Bellies & Battleship
Cuddling used to feel like a game of battleship. The man whose arms I laid in was my opponent, and the parts of my body that I felt ashamed of were the ships I prayed he’d never find. Unfortunately, my biggest insecurity, my five-pronged battleship, has always been my belly - and it’s pretty hard to hold someone in your arms without letting your hands graze their stomach. So when his hands would, inevitably, reach for the part of me I felt most ashamed of, I’d instinctively swat him away.
But it was more than cuddling and hand swatting. It was not buying clothes I loved because you could see the outline of my belly through the fabric. It was grabbing a throw pillow to cover my stomach when I sat on a couch. It was hiding my body behind a friend in group photos. It was owning zero crop tops. It was wearing low-cut shirts that emphasized my breasts in hopes of shifting attention. It was everything.
And then I moved to Los Angeles - a city that I was sure would make me feel more insecure than ever but, to my surprise, increased my ability to love myself ten-fold. Before living here, I thought that LA was home, exclusively, to stick thin models and blonde-haired surfer boys with washboard abs. And while there are certainly a lot of those here, the stunning people walking the streets of the city of angels come in all shapes, sizes and colors.
Since moving here, I’ve fallen in love with my body by actively choosing to celebrate all the parts I used to hate and by surrounding myself, online and in real life, with women who choose to celebrate their bodies in the same way. I’ve been lucky enough to become friends with strong, gorgeous, curvy women like Ashourina Washington, Elise Gordon, Taylor Rhoden and Aliss Bonython - and these friendships have been transformational for me. When I walk down the street with Elise or into a club with Ashourina, I can’t help but notice the way heads turn in adoration. Though none of these women fit the size 0 barbie mold we grew up believing we had to squeeze ourselves into, they are each undeniably beautiful in their own ways, with their own curves and with their own five-pronged battleships they’ve learned to love.
The more I practiced loving this body God gave me - all of it - the more I realized how asinine my resentment for my belly was to begin with. We live in a society that, more and more, celebrates voluptuous breasts and hips and butts. The idea that we as women are expected to be soft in these three places without having any fat on our arms, legs or stomachs is absurd. With very few exceptions that don’t include plastic surgery, wide hips and round butts come with thick thighs. Large breasts come with soft bellies.

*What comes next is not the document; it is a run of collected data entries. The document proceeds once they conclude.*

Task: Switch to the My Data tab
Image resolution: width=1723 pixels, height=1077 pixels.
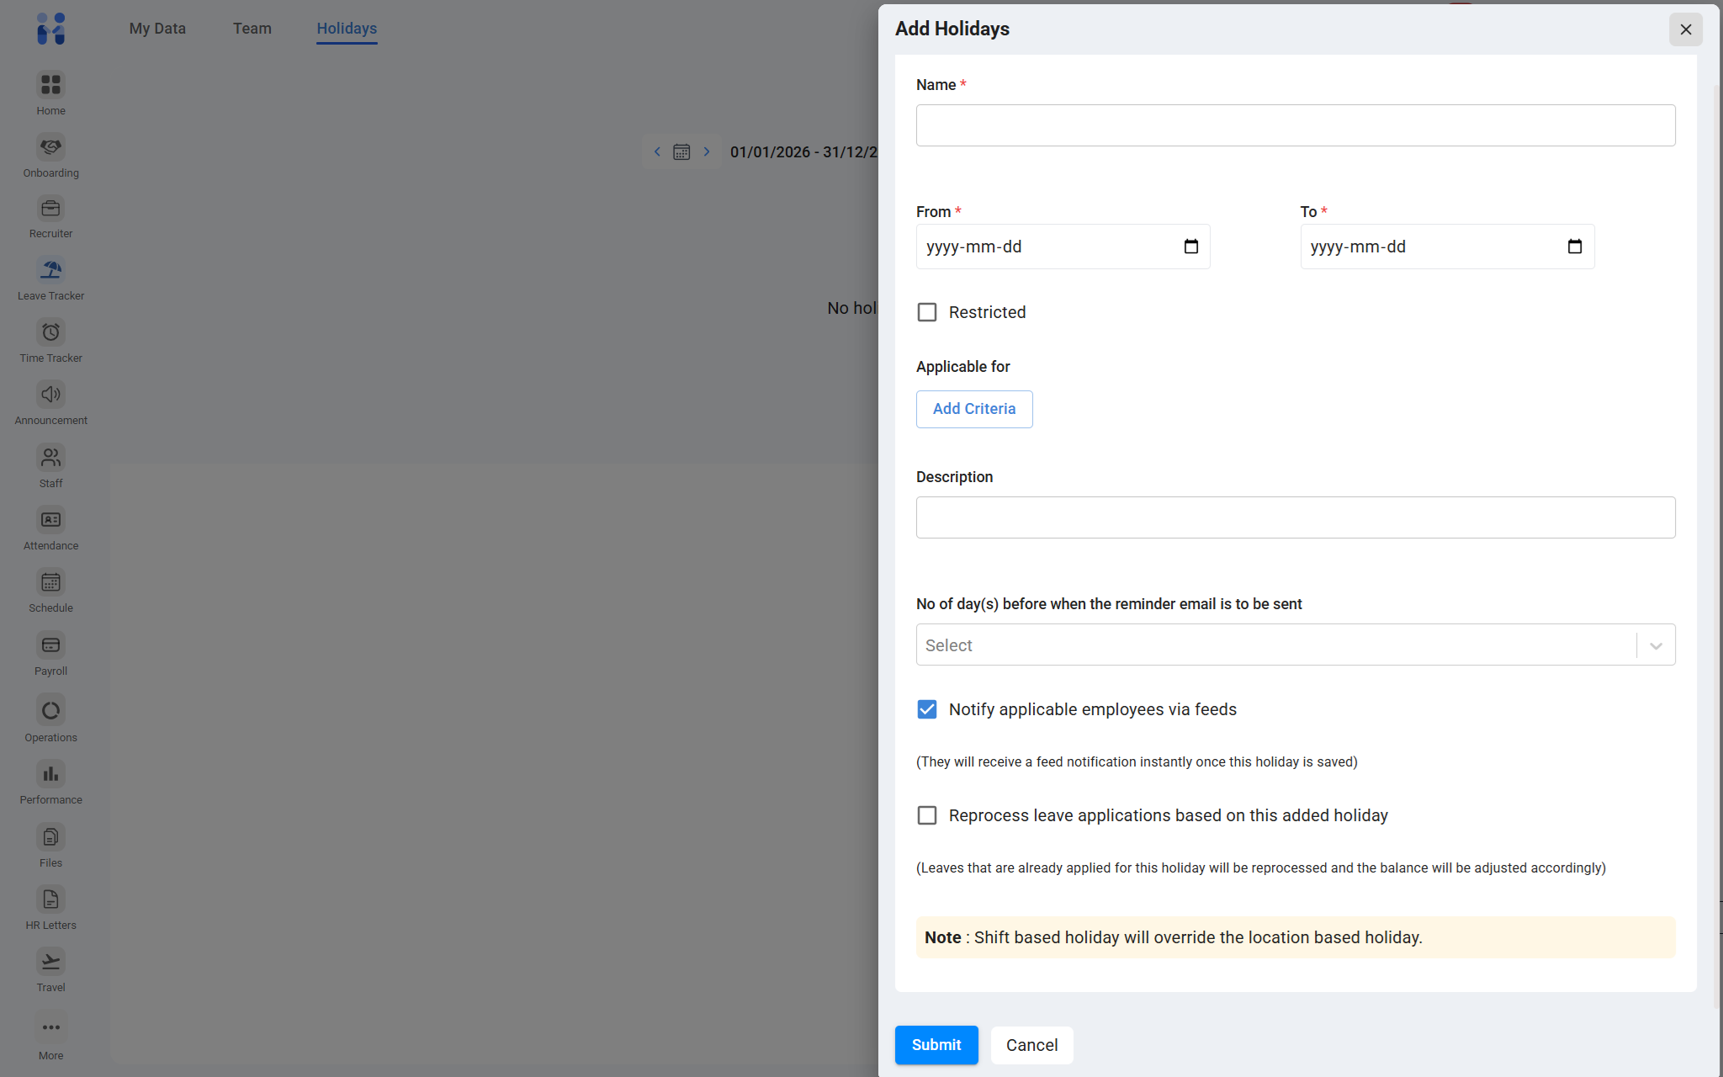Action: pyautogui.click(x=157, y=29)
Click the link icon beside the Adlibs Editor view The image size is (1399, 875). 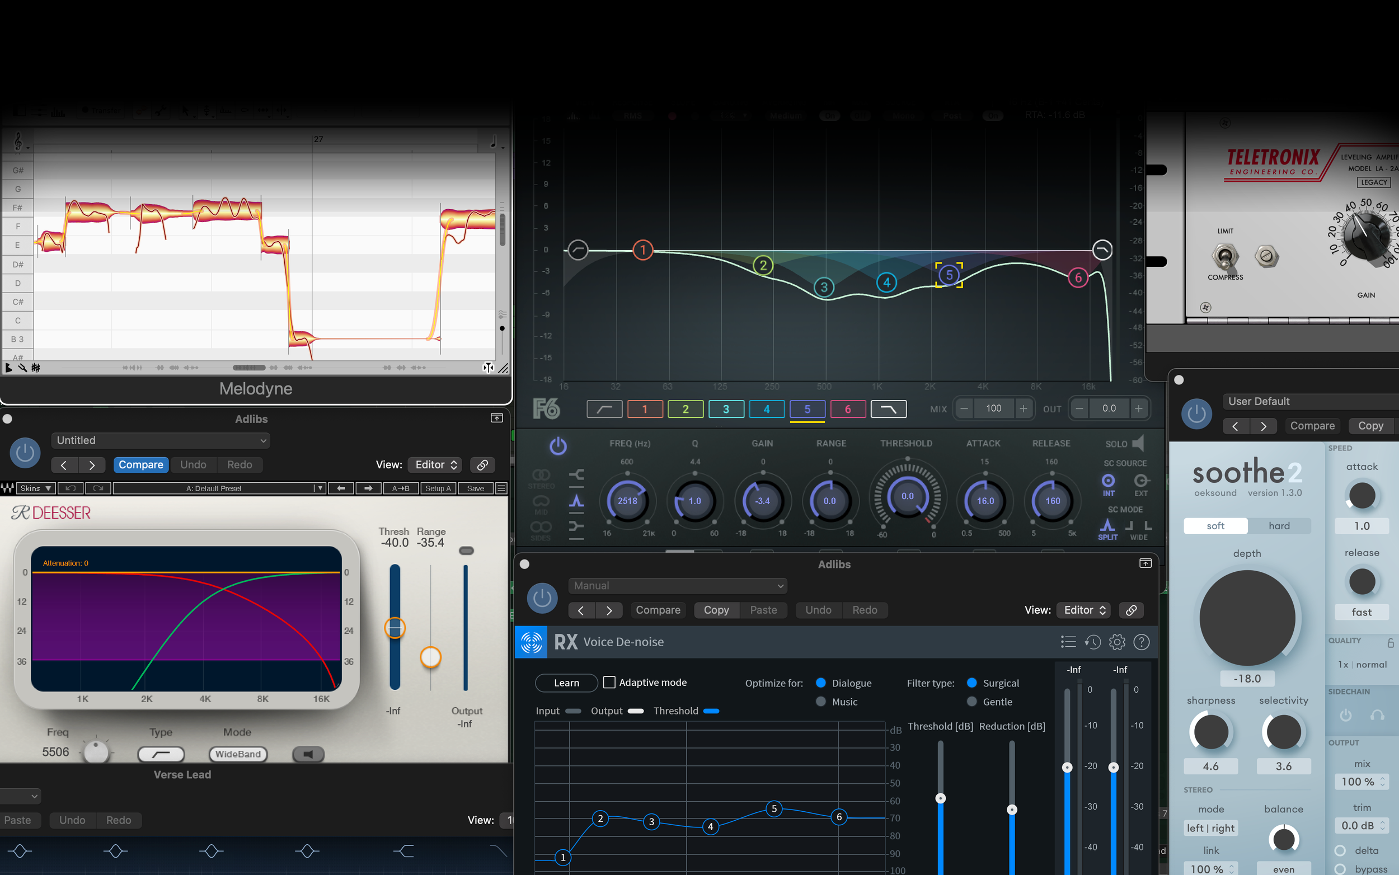(x=482, y=465)
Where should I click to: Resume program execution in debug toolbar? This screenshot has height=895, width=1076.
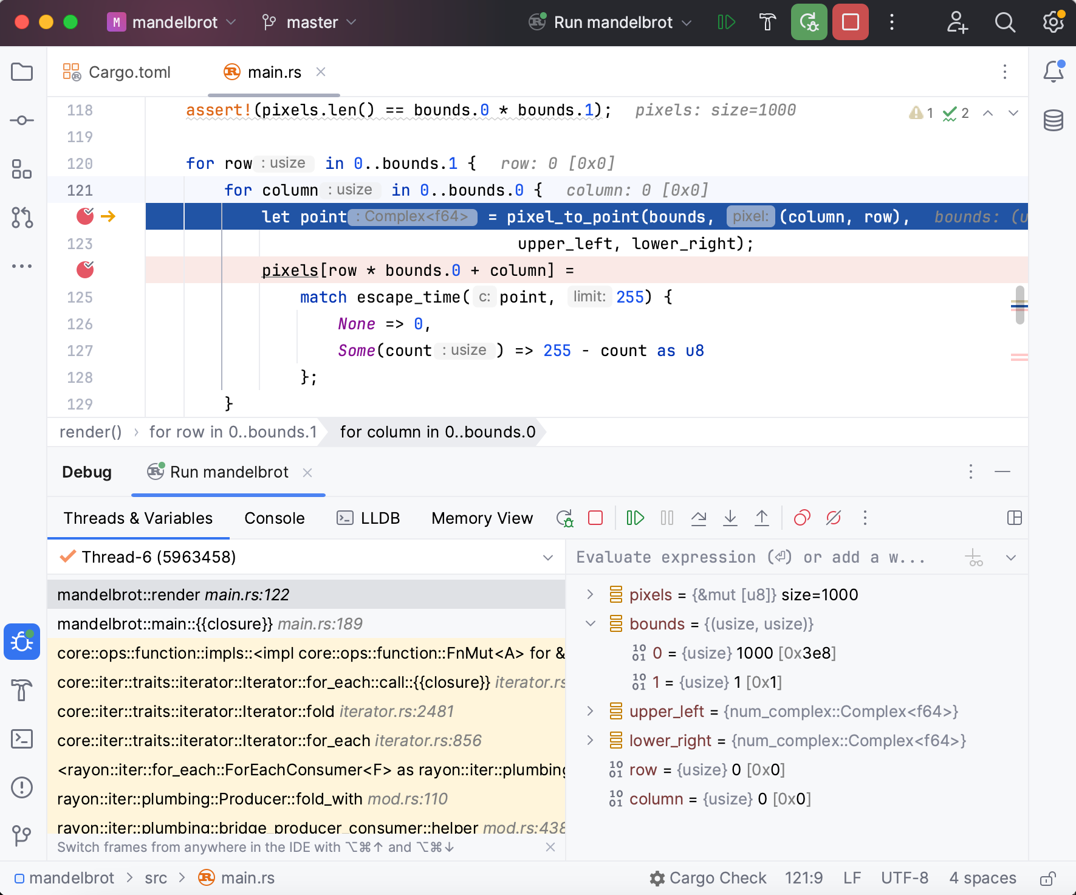(x=636, y=518)
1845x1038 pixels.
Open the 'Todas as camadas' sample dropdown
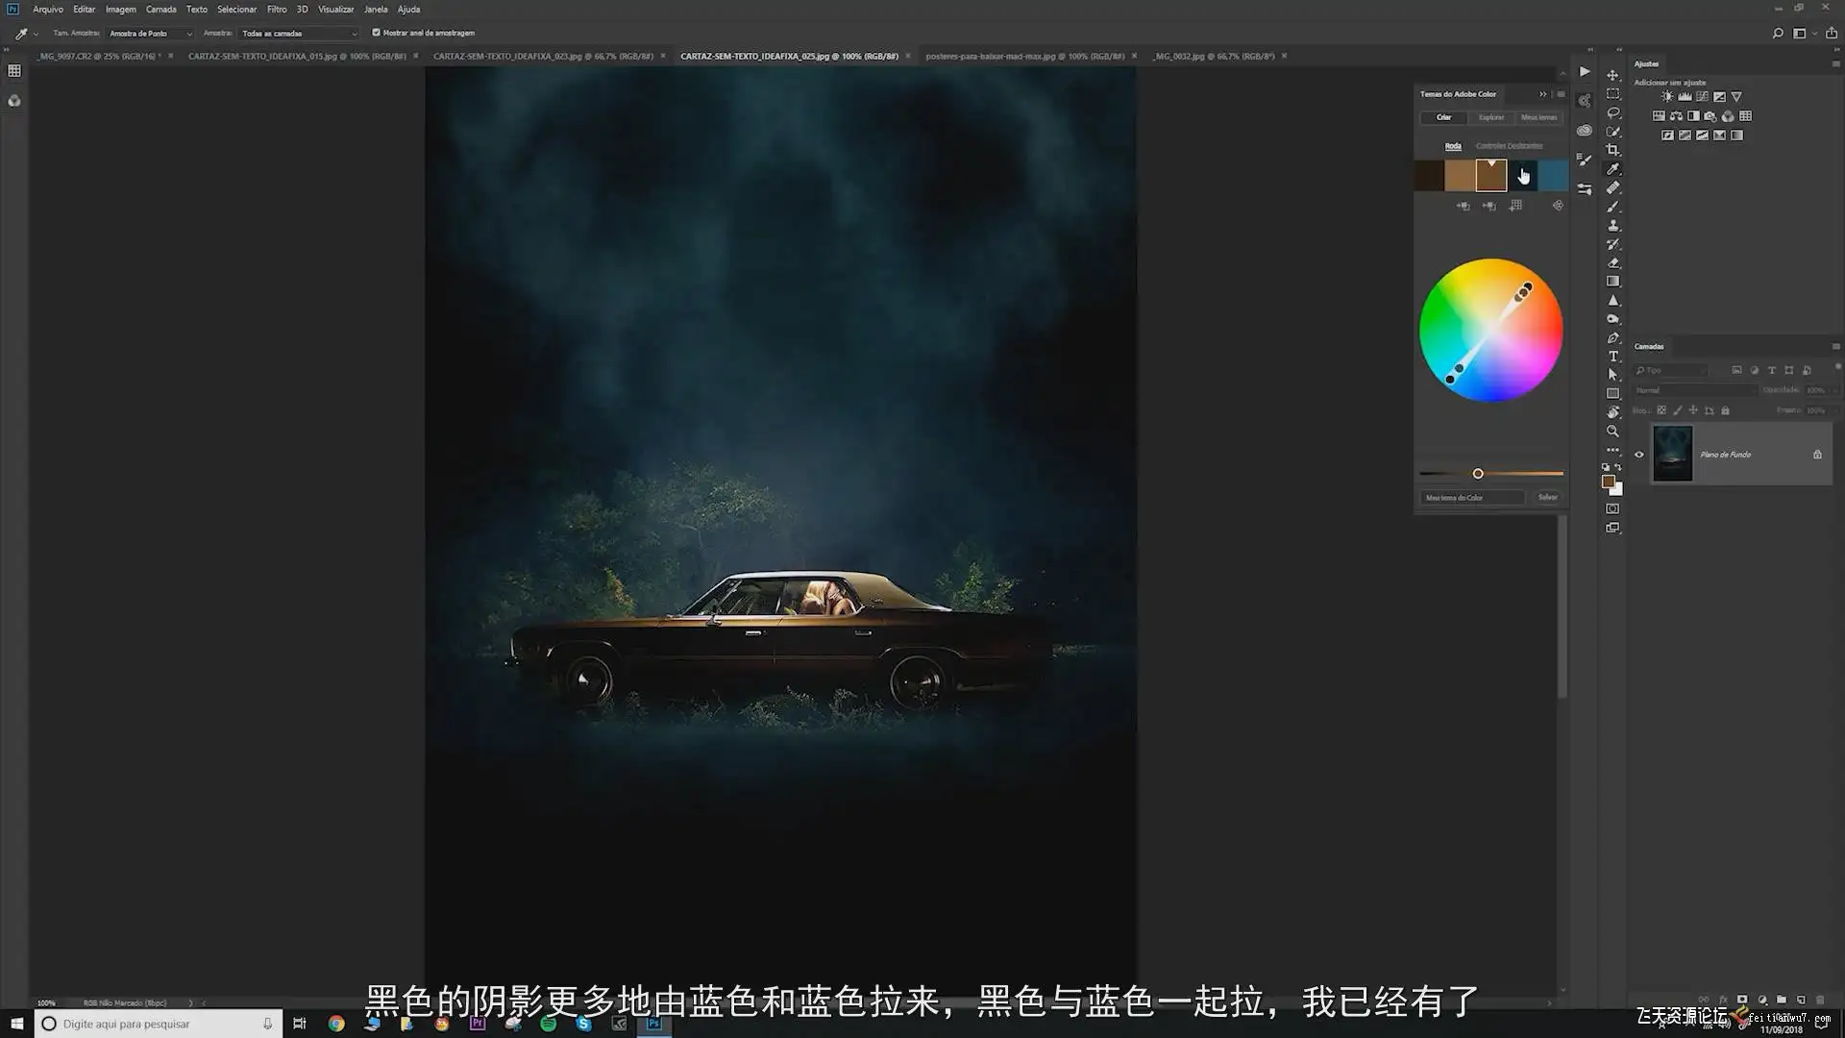coord(299,34)
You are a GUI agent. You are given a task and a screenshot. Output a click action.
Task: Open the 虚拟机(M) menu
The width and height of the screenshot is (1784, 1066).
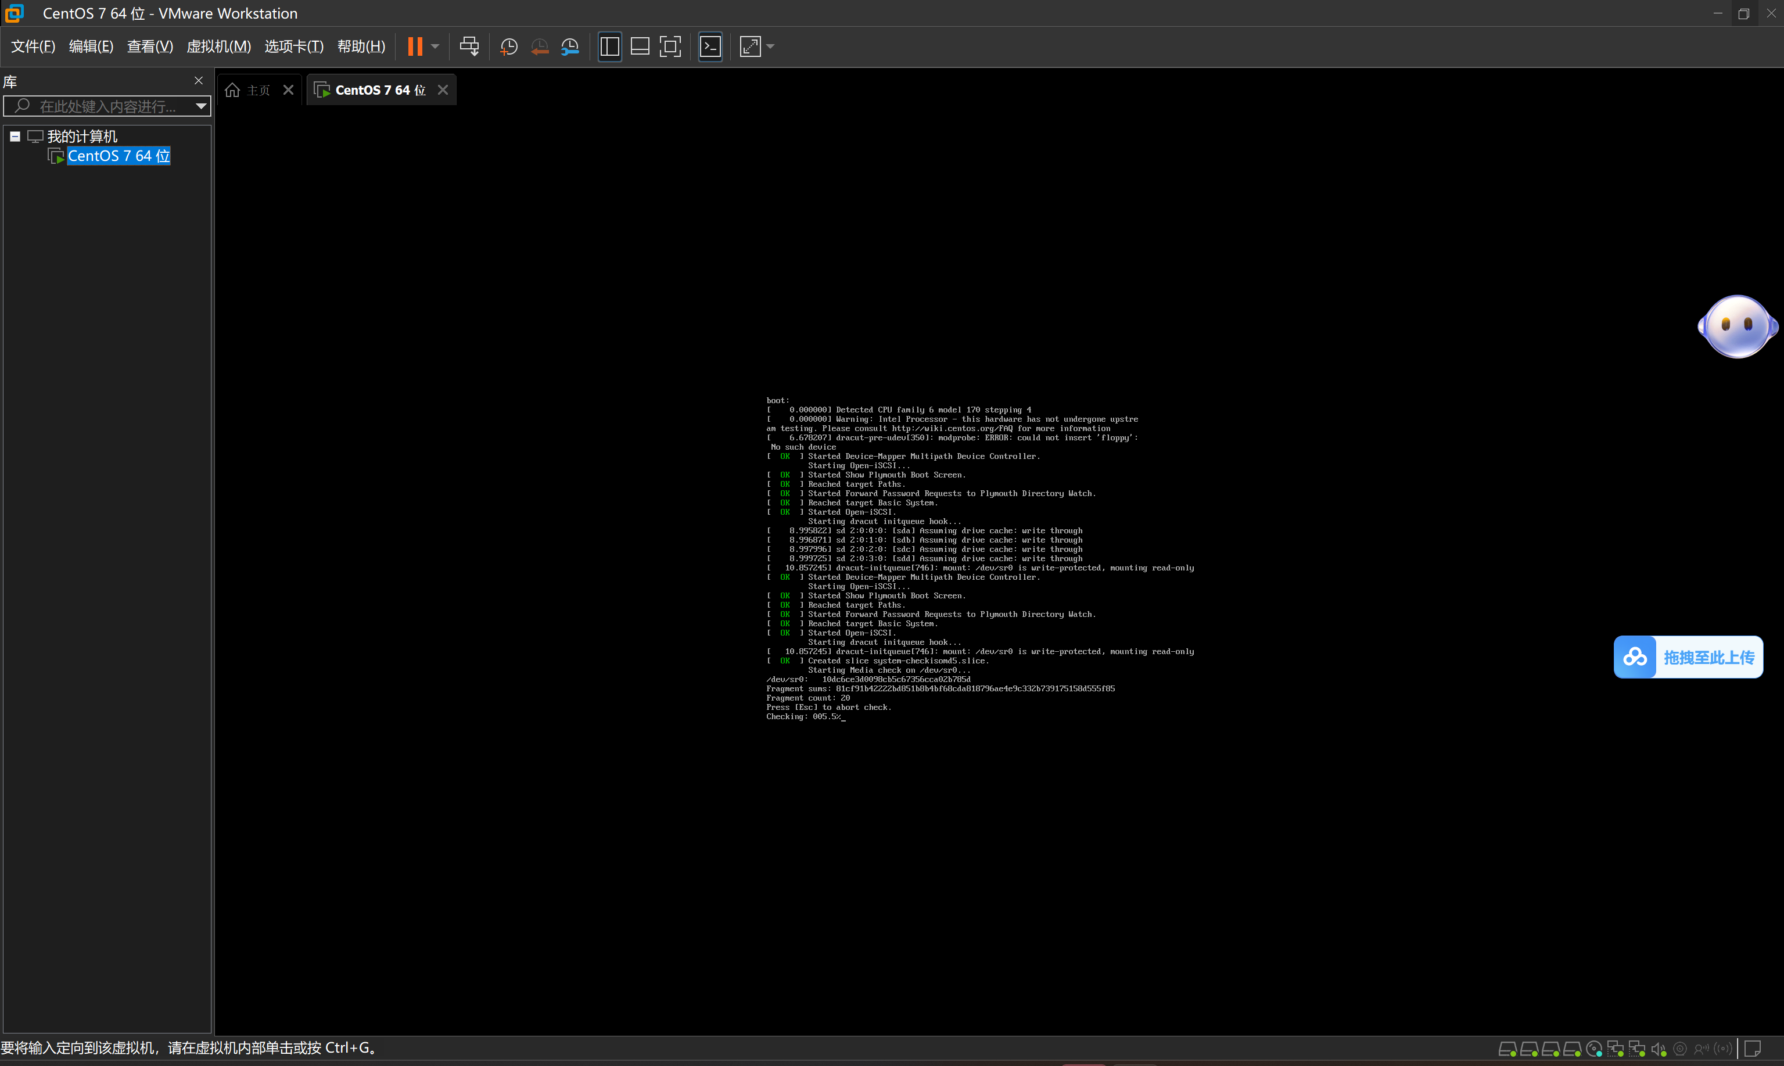pos(219,46)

Fight as we might, that’s just how the female body works.
Today, I buy clothes I love, even if they emphasize my belly. If I feel the urge to grab a pillow to cover myself, I resist, and challenge myself to choose to stand, or sit, confidently in the body I have. I pose proudly next to my friends, refusing to hide any part of me. I rock crop-tops on the regular. And though I still wear low-cut shirts sometimes, I wear them because I like them without consideration for where other’s eyes might be drawn.
I can’t count the number of times I’ve swatted away the hand of a man who, in an intimate moment, reached for my belly. But to the men whose hands I’ve swatted, I say thank you and I’m sorry. I thank you for accepting and celebrating me before I knew how to do the same for myself. I mean, think about it, when was the last time you’ve been cuddling with someone and reached out to touch a part of their body that repulsed you? I have never. Not once. So thank you.
But more importantly, I apologize for not seeing you in those moments. For being too wrapped up in my own insecurities to see the vulnerability it takes to reach out to hold someone and the rejection I must have made you feel, by pushing your hand away in a moment of intimacy. That’s the funny thing about insecurities - they turn you into a narcissist. You can’t see beyond your own perspective, let alone feel empathy for the insecurities of the person lying next to you. I’m sorry for responding to your attempt to pull me closer by pushing you away.
Today, I don’t swat hands - and cuddling doesn’t feel like battleship. It feels like love. Belly and all.